While the nice GUI for configuring the plasma panel is still absent,
where could one find a description of plasma_appletsrc config file?

by MichaelG (not verified)

the official howto doesn't work anyways... myself and others tried numerous variants of editing the file's panel section (while plasma being terminated of course) including size=35 or other things, but it remains just like it was, huge and clunky. Sorry to disappoint

by Thomas (not verified)

I just compiled from svn (trunk) yesterday. The panel is now configurable in size (tiny/small/normal..) and location (left/bottom/right...).

by markc (not verified)

The size and placement option seems to work okay. The one thing I miss is the auto dissapear option, that, along with drag n drop placement of panel widgets, and I'd say we just about have our beloved kicker back in all but name.

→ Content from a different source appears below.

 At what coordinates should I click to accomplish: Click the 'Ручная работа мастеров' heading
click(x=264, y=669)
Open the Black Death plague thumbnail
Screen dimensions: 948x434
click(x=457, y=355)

Panel auto dissapear pretty please (damn I wish I could code C++) ?

by Anon (not verified)

"Panel auto dissapear pretty please"

It's planned - in fact, it was targetted for 4.0.0, but the devs ran out of time :(

by JRT (not verified)

Why do we want Mercator projection. IIUC, it has been deprecated.

We already have equal angle, which is probably the best. It would probably be a good idea to add equal area as well.

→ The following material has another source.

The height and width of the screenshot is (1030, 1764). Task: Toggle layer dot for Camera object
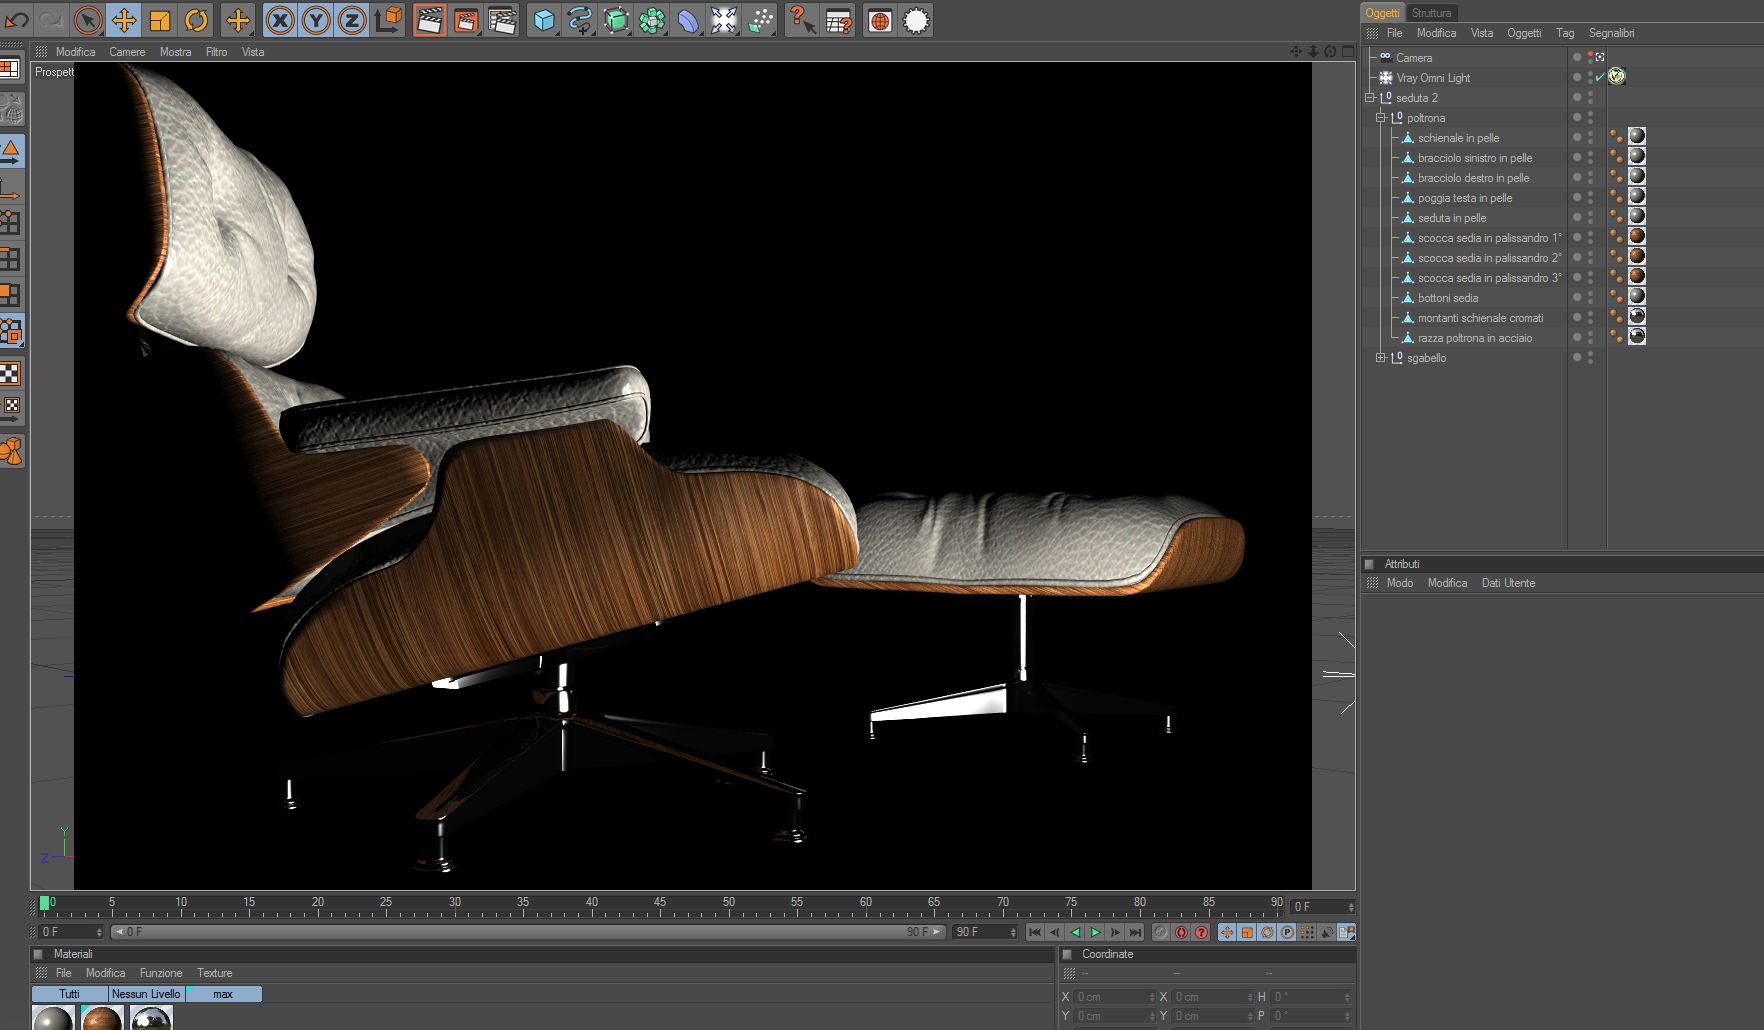tap(1577, 57)
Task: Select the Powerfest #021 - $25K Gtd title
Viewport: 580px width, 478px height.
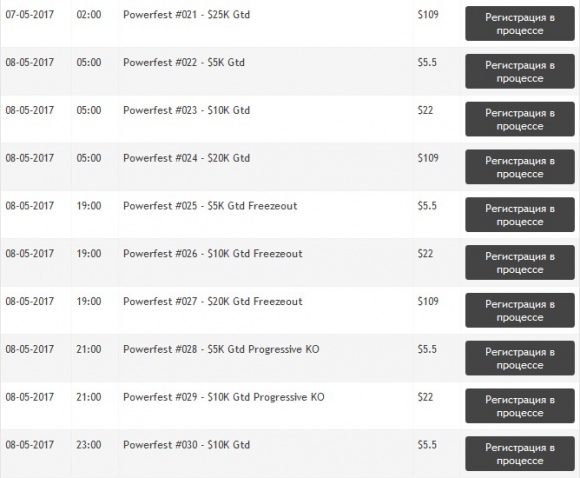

Orthographic and equal-angle hemisphere projections would be nice. Would it be possible have the user choose the center point?

by JRT (not verified)

Well that wasn't clear.

I meant to say that it would be nice if we could add equal-angle. I presume that the current globe view is orthographic.

by Inge Wallin (not verified)

You are welcome to contribute. :-)

I know that this "standard" Open Source answer is not what you or other people suggesting features want to hear. On the other hand, we are refactoring the projection system in marble right now so that all calculations that are unique to a certain projection will be collected into one class. This means that a new projection can be created in just a few hours if you know the maths, and you don't have to know much about the internals of Marble at all.

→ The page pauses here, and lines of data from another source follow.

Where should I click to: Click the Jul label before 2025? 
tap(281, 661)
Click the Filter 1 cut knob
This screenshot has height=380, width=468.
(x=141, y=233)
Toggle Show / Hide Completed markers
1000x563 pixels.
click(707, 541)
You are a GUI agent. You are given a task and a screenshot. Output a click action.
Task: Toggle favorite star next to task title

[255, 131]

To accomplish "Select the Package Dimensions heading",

In fact, we hope to make the creation of a new projection a Junior Job(tm), which it definitely is not now.

by Torsten Rahn (not verified)

Yes, the current globe is orthographic projection. Marble is not meant to be a full blown GIS application so we only focus on things that cover most use cases in practice.
While the Stereographic projection is highly popular for starcharts I don't see much use for it in digital geography. That being said Mollweide projection (which is one of the few useful equal area projections - god forbid Peters Projection) is something that is being used quite often and I'd be definetely interested in getting that into Marble.

by JRT (not verified)

Equal angle (Azimuthal Equidistant) is a well known projection although most people probably aren't aware of it -- it is the projection used in standard fish-eye lenses (Nikon made one Orthographic, but it wasn't a commercial success). Imagine that you are standing at the center of a translucent globe.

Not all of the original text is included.